Dataset entries:
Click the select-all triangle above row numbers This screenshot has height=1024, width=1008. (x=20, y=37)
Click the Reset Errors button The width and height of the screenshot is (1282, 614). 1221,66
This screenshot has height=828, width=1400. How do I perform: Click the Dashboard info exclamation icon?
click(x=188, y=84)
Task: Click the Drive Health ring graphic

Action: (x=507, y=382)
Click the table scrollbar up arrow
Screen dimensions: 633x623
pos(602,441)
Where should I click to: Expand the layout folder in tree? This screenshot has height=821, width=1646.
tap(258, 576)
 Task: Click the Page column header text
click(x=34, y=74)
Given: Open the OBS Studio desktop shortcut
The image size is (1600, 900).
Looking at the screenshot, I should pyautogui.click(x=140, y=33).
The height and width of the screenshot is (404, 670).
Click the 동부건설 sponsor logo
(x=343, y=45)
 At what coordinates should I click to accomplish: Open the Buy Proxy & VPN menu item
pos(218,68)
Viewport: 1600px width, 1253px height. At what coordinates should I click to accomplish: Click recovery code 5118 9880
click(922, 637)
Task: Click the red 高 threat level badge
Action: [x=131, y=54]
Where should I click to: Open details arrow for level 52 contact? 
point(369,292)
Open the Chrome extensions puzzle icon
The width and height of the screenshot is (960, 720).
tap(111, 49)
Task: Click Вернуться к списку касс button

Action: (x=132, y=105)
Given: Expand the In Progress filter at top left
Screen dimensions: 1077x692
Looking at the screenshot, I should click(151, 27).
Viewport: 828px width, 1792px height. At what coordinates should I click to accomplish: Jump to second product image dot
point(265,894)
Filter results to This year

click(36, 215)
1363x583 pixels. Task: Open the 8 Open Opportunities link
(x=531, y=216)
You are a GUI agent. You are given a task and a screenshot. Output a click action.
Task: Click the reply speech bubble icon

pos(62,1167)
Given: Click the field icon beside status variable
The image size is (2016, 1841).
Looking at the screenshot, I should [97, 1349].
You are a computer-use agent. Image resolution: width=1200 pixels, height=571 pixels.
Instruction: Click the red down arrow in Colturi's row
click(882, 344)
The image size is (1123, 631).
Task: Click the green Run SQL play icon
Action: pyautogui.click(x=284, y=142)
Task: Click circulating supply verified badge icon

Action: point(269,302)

AIM OF THE TASK:
For the entries above, transcribe precisely the lines from the one with "Open the Chrome extensions puzzle icon" through the end, including both.

FINAL ANSWER:
Open the Chrome extensions puzzle icon
The width and height of the screenshot is (960, 720).
tap(111, 49)
Task: Click Вернуться к списку касс button

Action: (x=132, y=105)
Given: Expand the In Progress filter at top left
Screen dimensions: 1077x692
Looking at the screenshot, I should click(151, 27).
Viewport: 828px width, 1792px height. At what coordinates should I click to accomplish: Jump to second product image dot
point(265,894)
Filter results to This year

click(36, 215)
1363x583 pixels. Task: Open the 8 Open Opportunities link
(x=531, y=216)
You are a GUI agent. You are given a task and a screenshot. Output a click action.
Task: Click the reply speech bubble icon

pos(62,1167)
Given: Click the field icon beside status variable
The image size is (2016, 1841).
Looking at the screenshot, I should [97, 1349].
You are a computer-use agent. Image resolution: width=1200 pixels, height=571 pixels.
Instruction: Click the red down arrow in Colturi's row
click(882, 344)
The image size is (1123, 631).
Task: Click the green Run SQL play icon
Action: pyautogui.click(x=284, y=142)
Task: Click circulating supply verified badge icon

Action: point(269,302)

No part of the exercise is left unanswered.